# Start of EXCERPTED DATA
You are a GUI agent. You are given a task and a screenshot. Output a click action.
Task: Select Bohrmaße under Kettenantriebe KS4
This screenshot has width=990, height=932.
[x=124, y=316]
# End of EXCERPTED DATA
# Start of EXCERPTED DATA
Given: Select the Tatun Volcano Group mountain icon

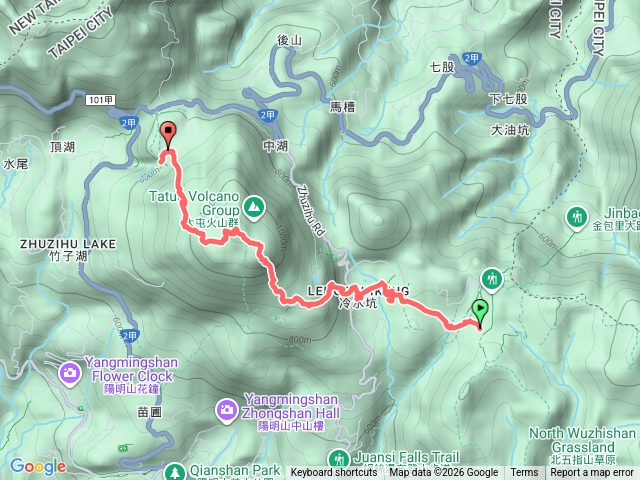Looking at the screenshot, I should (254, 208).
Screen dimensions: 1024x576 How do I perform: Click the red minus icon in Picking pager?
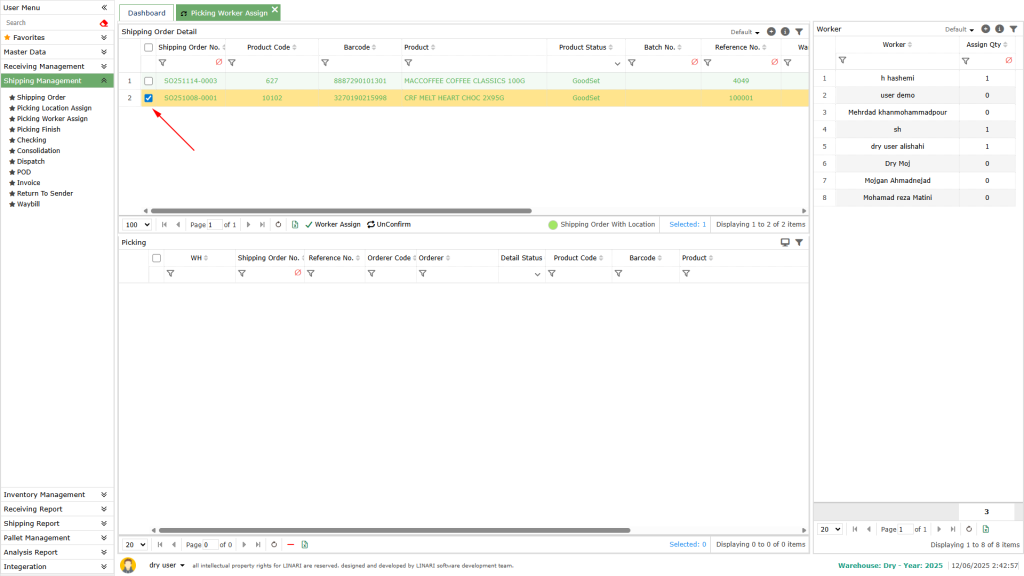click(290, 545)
# End of EXCERPTED DATA
:: WORK TO BE COMPLETED ::
Copy out the records starting at the line that contains "You are a GUI" and ending after the line that contains "[x=124, y=316]", without changing any wording.

:: RESULT OF THE TASK ::
You are a GUI agent. You are given a task and a screenshot. Output a click action.
Task: Select Bohrmaße under Kettenantriebe KS4
This screenshot has width=990, height=932.
[x=124, y=316]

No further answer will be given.